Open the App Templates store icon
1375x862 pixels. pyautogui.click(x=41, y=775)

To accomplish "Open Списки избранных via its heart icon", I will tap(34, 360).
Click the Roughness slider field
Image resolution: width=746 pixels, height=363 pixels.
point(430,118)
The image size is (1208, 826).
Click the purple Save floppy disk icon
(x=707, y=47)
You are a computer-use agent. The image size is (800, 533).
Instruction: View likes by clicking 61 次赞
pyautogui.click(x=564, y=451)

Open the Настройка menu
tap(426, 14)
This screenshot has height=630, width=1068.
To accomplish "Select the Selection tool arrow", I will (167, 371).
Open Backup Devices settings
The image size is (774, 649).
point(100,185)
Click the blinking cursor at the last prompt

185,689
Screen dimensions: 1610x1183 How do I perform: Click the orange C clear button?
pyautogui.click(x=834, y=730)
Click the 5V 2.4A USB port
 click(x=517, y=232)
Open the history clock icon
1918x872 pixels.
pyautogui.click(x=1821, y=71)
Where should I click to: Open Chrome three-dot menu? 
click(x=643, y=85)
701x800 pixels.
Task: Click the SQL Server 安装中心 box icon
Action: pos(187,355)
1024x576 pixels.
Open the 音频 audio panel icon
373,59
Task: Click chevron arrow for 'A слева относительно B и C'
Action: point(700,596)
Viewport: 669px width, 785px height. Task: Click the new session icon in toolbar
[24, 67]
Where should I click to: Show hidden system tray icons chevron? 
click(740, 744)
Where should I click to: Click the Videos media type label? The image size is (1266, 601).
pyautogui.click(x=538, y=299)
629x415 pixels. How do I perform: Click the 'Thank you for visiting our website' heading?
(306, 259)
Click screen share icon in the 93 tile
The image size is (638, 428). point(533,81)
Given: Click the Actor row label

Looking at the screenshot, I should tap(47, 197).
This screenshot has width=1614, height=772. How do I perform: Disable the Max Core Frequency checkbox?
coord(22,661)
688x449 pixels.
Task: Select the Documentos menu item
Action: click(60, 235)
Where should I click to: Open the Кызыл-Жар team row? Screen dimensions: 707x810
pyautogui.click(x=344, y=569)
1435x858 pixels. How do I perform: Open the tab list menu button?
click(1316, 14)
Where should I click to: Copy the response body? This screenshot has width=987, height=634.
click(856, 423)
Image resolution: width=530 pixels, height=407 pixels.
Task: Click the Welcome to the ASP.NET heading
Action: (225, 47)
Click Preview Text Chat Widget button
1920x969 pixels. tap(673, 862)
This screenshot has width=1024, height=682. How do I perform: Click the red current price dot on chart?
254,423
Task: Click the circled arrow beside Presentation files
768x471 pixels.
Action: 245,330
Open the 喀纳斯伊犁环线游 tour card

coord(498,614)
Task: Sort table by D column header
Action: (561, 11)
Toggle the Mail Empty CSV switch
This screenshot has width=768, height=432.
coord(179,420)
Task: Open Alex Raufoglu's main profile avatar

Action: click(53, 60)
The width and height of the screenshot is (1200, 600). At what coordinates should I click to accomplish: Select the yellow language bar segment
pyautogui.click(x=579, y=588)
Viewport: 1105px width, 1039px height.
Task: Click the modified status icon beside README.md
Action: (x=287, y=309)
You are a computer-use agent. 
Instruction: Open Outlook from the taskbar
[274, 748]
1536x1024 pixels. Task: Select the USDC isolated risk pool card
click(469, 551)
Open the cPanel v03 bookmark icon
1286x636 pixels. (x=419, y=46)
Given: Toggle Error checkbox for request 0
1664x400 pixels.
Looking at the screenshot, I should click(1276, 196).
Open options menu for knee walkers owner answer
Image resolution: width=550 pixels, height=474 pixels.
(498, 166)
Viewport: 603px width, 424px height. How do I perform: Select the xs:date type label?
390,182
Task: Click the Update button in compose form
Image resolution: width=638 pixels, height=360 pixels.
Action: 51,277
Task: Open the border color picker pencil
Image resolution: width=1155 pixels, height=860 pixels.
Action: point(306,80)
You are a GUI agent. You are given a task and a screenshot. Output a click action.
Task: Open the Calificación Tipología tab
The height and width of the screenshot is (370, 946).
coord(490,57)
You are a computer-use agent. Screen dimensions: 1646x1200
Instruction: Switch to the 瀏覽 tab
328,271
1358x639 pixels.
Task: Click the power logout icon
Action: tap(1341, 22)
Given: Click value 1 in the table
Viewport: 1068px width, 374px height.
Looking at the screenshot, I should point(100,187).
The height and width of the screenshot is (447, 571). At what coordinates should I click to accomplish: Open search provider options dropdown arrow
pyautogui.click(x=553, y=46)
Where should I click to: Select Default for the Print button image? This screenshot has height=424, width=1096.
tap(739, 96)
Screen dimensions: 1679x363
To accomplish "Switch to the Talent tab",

______________________________

(Task directions) Return only the count of lines in the listing above that hold the string "agent".

(Output for this exercise) 4